# [What the task asks]
How many lines in the listing below include the word "computer"? Reply with the count alone.

# [Supplied material]
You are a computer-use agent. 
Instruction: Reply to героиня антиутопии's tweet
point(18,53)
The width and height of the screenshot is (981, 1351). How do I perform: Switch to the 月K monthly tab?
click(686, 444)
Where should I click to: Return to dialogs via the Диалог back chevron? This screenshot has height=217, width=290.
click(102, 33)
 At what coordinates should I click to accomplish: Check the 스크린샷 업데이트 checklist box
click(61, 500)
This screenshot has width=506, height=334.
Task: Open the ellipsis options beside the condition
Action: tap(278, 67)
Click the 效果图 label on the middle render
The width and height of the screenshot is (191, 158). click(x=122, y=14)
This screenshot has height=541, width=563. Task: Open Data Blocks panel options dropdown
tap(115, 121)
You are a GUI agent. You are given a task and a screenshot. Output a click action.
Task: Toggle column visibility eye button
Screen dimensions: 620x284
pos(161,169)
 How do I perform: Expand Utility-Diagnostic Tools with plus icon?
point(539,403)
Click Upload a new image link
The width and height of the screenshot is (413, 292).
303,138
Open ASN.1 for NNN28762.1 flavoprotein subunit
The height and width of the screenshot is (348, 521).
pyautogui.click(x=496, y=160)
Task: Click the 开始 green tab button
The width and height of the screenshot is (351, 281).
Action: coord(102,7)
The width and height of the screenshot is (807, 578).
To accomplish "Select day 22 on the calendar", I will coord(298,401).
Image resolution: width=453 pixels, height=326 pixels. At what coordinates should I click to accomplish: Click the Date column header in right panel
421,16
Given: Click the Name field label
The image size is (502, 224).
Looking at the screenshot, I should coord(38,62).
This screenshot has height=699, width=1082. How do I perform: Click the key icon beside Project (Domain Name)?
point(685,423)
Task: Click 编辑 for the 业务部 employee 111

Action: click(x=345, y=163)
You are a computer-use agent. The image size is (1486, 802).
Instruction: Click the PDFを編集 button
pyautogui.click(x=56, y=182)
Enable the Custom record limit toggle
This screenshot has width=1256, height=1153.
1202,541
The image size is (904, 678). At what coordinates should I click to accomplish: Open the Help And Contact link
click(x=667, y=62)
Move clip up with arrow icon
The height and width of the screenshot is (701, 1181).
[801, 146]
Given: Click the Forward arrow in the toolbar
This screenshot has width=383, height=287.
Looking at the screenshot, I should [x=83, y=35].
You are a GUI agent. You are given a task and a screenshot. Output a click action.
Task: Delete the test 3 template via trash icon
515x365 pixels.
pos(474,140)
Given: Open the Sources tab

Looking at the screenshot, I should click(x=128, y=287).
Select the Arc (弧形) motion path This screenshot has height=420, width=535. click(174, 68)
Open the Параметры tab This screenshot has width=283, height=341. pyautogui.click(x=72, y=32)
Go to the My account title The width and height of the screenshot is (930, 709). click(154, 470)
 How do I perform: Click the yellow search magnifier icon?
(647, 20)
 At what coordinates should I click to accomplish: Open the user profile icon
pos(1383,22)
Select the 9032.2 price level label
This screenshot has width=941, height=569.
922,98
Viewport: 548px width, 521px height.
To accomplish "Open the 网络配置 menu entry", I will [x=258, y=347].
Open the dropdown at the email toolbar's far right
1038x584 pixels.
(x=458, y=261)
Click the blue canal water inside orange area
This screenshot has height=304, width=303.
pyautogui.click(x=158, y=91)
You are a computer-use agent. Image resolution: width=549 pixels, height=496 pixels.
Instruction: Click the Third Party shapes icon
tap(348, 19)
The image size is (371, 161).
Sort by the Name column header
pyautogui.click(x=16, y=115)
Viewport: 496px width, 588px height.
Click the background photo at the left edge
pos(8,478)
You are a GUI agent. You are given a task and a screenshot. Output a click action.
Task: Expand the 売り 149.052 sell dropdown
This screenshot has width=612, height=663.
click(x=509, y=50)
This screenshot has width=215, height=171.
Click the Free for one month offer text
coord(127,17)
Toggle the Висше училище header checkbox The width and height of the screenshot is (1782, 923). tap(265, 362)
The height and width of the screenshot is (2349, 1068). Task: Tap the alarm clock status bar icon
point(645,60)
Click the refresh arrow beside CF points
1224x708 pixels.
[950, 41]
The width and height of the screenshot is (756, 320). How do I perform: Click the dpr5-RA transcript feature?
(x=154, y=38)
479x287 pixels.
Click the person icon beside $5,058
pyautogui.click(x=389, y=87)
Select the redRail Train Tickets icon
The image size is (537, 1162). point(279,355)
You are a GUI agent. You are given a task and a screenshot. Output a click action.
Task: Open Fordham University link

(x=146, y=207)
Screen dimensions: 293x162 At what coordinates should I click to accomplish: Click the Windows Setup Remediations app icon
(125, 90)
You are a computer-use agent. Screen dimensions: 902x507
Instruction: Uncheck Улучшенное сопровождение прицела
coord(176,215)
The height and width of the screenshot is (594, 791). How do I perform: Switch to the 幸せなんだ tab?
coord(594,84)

# [Task answer]
4